Source extract »
*-*-*

I think that the time has come (said the walrus to whatever) to end speculation as to why GM finds itself where it is now, and concentrate more on what the future (if any) will bring for the company!

Rumors of bankruptcy are reaching a fever pitch and, in fact, there are reports that GM is relenting and may just file for a special reorganization underwritten by the government (whatever that is?).

However, it may be far too late for reorganization or legal maneuvering of any kind as it will only serve to erode customer confidence even further.

I'm afraid that liquidation may be the only route for the company at this time, and such a task will be daunting when considering everyone and everything it will involve.

Liquidating an auto manufacturing company, and especially one the size of GM, is not like closing the corner drug store and could takes years of planning and implementation.

Of course, the number one asset (and I use that term loosely) would be the company’s nameplates which include Cadillac, Buick, Pontiac, Chevrolet, Hummer, Saturn and Saab (although GM’s Saab division has already filed for bankruptcy in Sweden).

Cadillac, which has never been profitable, would have little chance of surviving as a free standing entity and with Mercedes, BMW, Lexus and Audi on the scene it is doubtful that any buyer would be interested in it even as a division.

Buick, on the other hand, does very well overseas and might be easily sought after by either TaTa of India or the Chinese.

Pontiac is a goner – sad to say.

Now, Chevrolet presents a whole different picture in that it has been the backbone of the company since time immemorial and still shows signs of life – it has always been said that ‘Chevrolet is General Motors, and General Motors is Chevrolet’!

Given the right direction by a new ownership, Chevrolet could well outlive GM and go on for years to once again become America’s best selling car!

Hummer, for what it’s worth, is now passé and its future is really nowhere!, and Saturn becomes a victim of circumstance!

*-*-*

Material provided »
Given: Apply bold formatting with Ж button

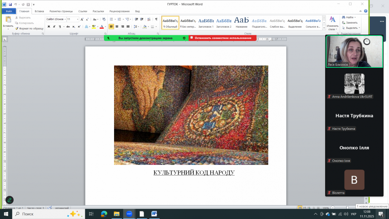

*-*-*

What to do »
In the commentary on GM's future, which GM division is said to have already filed for bankruptcy in Sweden?

Solution below »
Saab